Look below for the line holding "Image resolution: width=729" and the line holding "into the First". Repeat those two and everything between, exactly.

────────────────────

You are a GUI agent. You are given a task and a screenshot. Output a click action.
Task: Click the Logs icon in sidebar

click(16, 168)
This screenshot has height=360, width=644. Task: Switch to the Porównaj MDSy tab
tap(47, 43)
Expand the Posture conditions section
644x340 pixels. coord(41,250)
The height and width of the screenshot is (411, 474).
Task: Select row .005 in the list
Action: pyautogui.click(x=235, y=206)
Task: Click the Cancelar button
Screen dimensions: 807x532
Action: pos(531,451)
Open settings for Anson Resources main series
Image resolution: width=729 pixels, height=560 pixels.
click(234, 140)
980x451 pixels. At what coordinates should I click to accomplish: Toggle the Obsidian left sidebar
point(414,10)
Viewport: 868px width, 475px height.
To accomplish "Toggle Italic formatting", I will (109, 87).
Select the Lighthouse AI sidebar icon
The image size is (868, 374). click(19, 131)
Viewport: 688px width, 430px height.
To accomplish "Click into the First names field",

────────────────────

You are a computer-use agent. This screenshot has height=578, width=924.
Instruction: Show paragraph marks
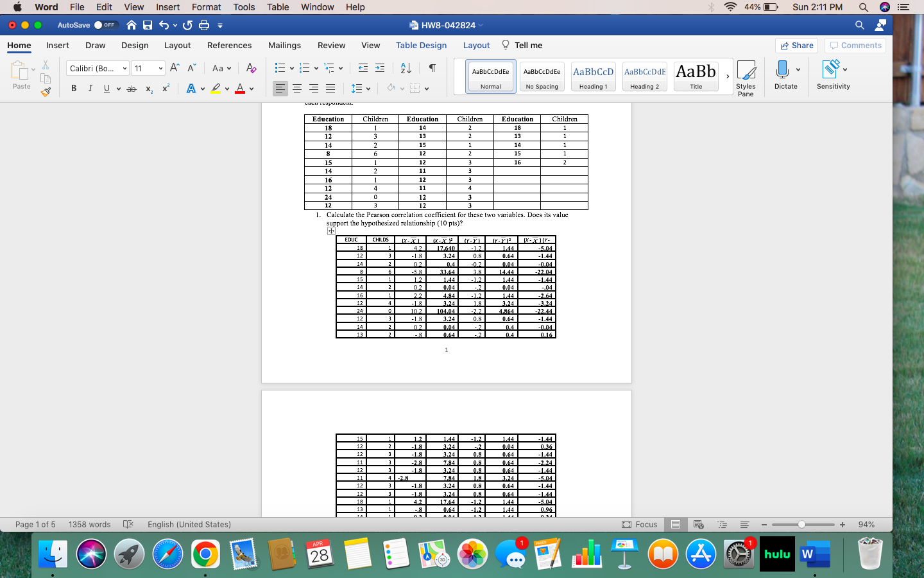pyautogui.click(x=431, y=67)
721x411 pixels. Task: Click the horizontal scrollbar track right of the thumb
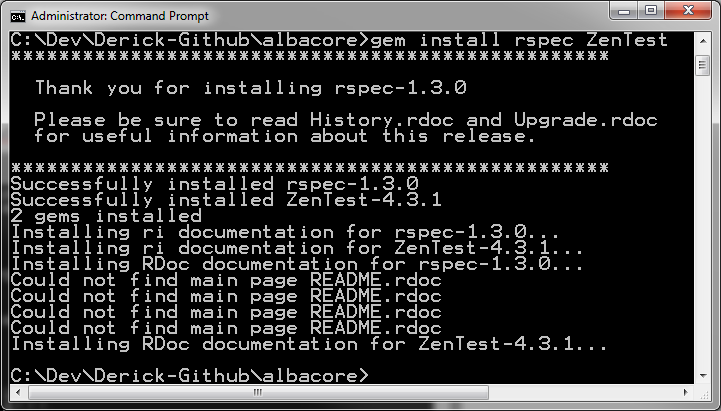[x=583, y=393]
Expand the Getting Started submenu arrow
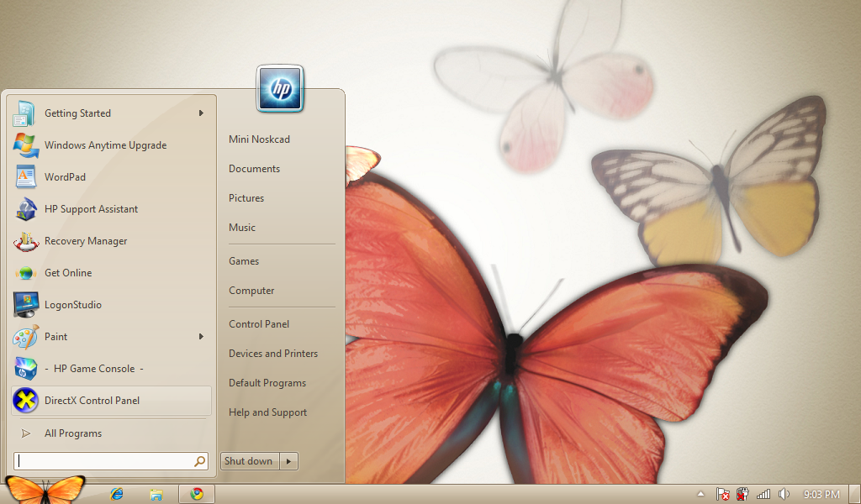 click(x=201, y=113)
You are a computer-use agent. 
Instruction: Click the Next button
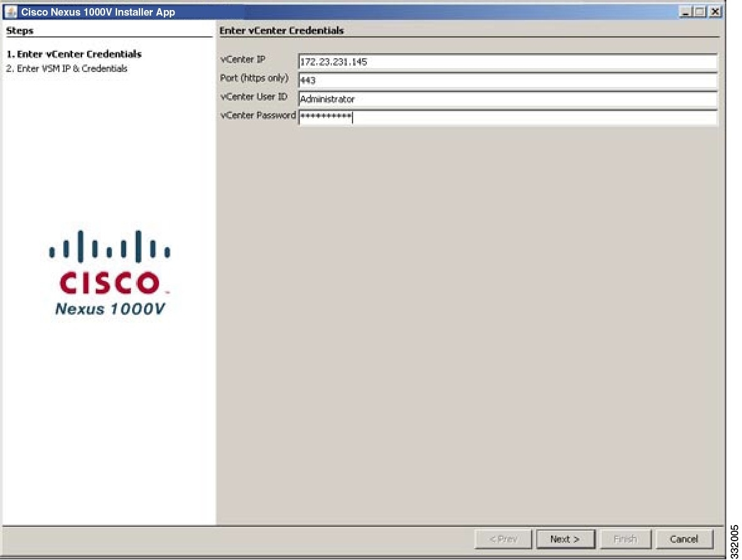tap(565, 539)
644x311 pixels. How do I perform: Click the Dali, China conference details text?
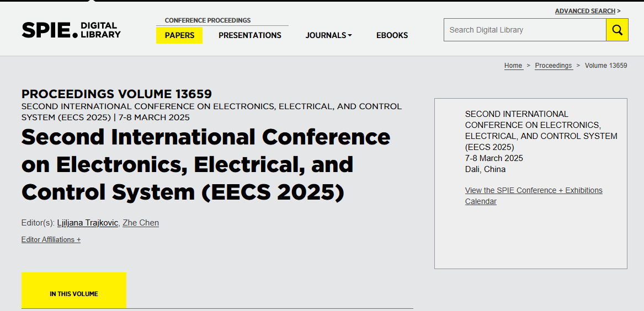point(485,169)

────────────────────

— Solved problem —
Image resolution: width=729 pixels, height=560 pixels.
click(234, 140)
980x451 pixels. At what coordinates should I click to accomplish: Toggle the Obsidian left sidebar
point(414,10)
Viewport: 868px width, 475px height.
To accomplish "Toggle Italic formatting", I will (109, 87).
Select the Lighthouse AI sidebar icon
The image size is (868, 374). click(19, 131)
Viewport: 688px width, 430px height.
To accomplish "Click into the First names field",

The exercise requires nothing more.